It's cooler on the botttom

While Hewlett-Packard and IBM have the lion's share of commercial blade server sales in the world, there are a number of other players hanging on in the space, trying to stay ahead of the crushing marketing force of Big Gray and Big Blue with technology innovation and playing to niches. One of the niche players, San Diego-based Verari Systems, has just updated its blade boxes to have a stronger appeal to enterprise customers.

Most makers of commercial blade servers think of blade servers in terms of filling a chassis of from 7U to 10U in size inside a rack. But Verari and its niche blade provider compatriot, Egenera, have thought of blade systems starting at the rack level and then engineered the resulting blade architecture to make the most of the space inside a rack.

What makes Verari somewhat unique from other players in the blade space, says company co-founder and chief technology officer, David Driggers, is that Verari (once known by the name RackSaver) has always made its blade servers from common, off-the-shelf components, not specially shrunk motherboards, switches, and such - and it has still been able to deliver the kinds of densities that have allowed the company to build a blade business that rakes in more than $100 million a year. (How much more than $100 million, Driggers is not saying, and Verari is privately held, so we can't make them tell us).

While HP got into blades around the turn of the millennium and IBM followed a few years later, Verari has had three generations of blade designs to HP's and IBM's two. The launch of the BladeRack E-Class racks completes the roll out of the third generation of gear.

Cooling from the Bottom

Verari was founded in 1991 and sells rack servers as well, but blades are what people go to the company for these days. As in years gone by, Driggers says that the company's blades still use standard motherboards, full height memory DIMMs, 3.5-inch disks, and other full-sized components, and it uses engineering to get the kinds of densities that customers will pay Verari from.

The big innovation, of course, is to not do the back-to-front cooling that rack servers use, but to do what mainframes have always done, which is think bottom-to-top when it comes to cooling. So, Verari's BladeRack racks pull cool air from the bottom of the rack (where the cool air is near the floor anyway) and suck it up through the electronic components and vent it out the top of the rack (where warmed air wants to go anyway).

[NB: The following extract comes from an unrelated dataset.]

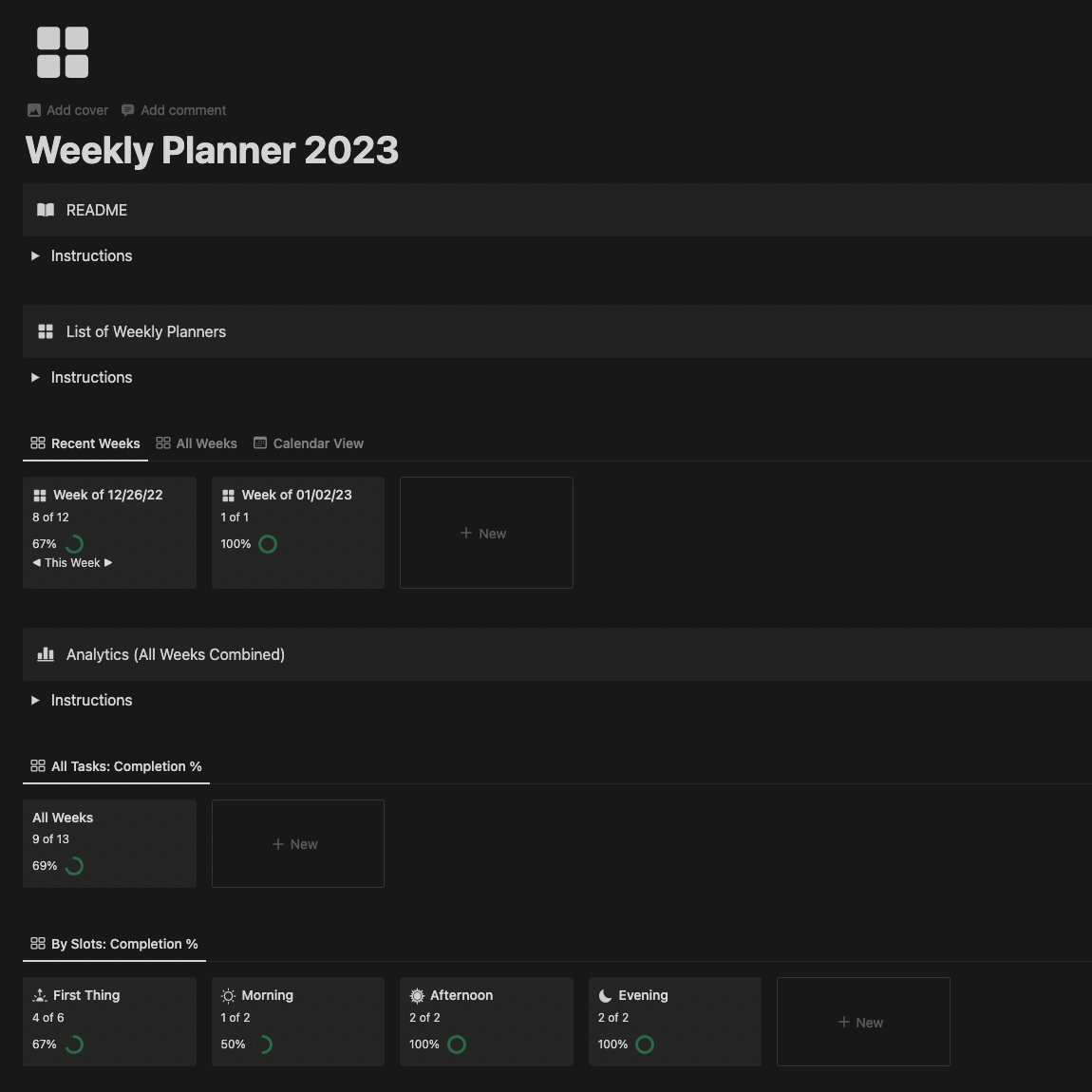Viewport: 1092px width, 1092px height.
Task: Select the By Slots: Completion % tab
Action: click(x=114, y=944)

With the current generation of BladeRack 2 products, the company has split its racks into high-end and low-end products rather than have a single product line, as it had in the XT generation. The XL-Class of racks, launched in February of this year, comes with a 208-400 volt AC power distribution system and packs up to 72 blades in the rack (144 blades per rack is possible using half-width motherboards), for a maximum of 576 processor cores using quad-core X64 chips and up to 672 disks per rack.